[Stored data entries]
+++

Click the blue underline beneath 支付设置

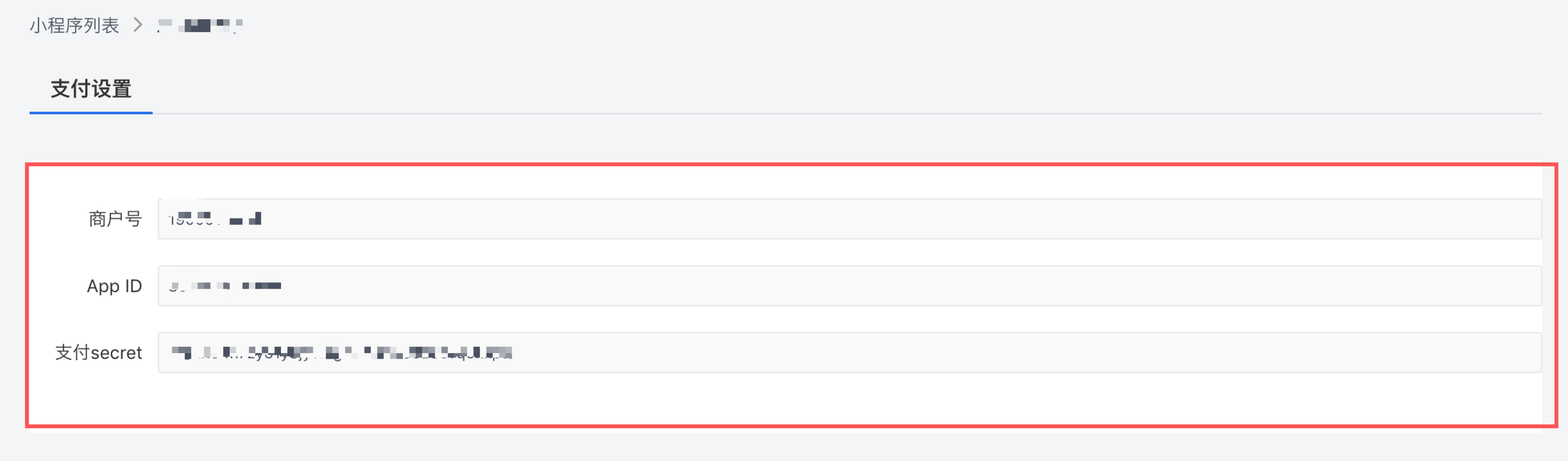click(91, 113)
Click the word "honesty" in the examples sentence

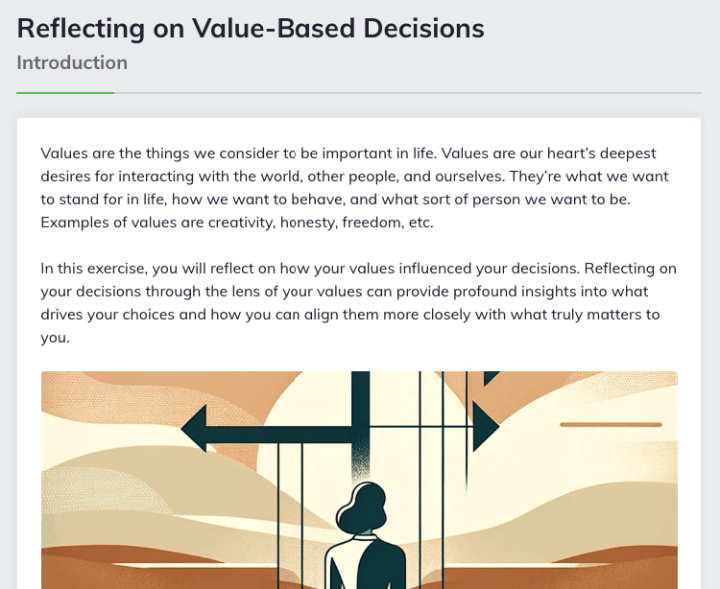click(308, 222)
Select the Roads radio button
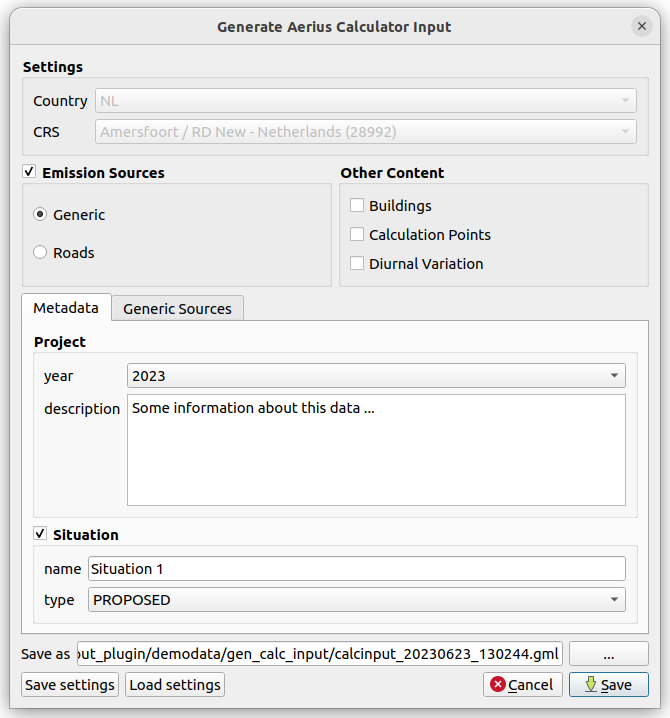The image size is (670, 718). click(40, 253)
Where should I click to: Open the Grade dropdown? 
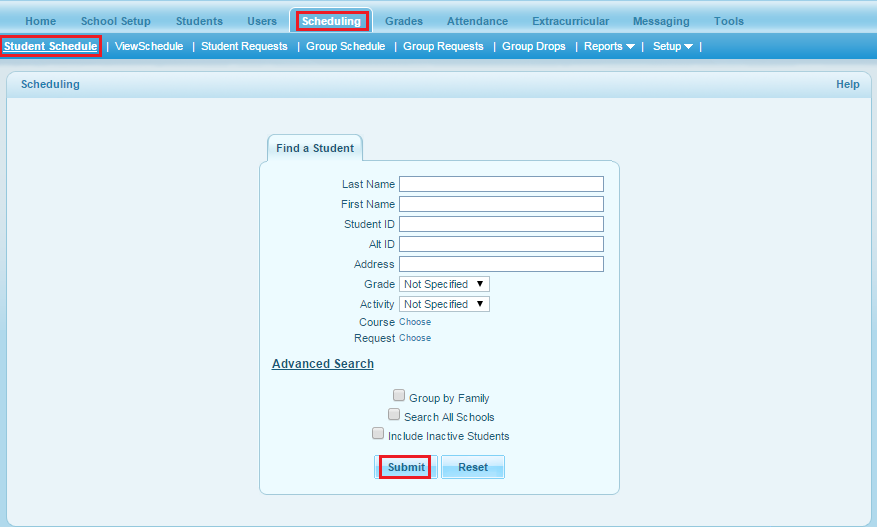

+++

### AIM OF THE TASK
Start at the first line and set down all of the data exactly, passing over the pictures.

### SOLUTION TO THE PROBLEM
Click the blue underline beneath 支付设置

click(91, 113)
Click the word "honesty" in the examples sentence

click(308, 222)
Select the Roads radio button
The image size is (670, 718). click(40, 253)
Where should I click to: Open the Grade dropdown? 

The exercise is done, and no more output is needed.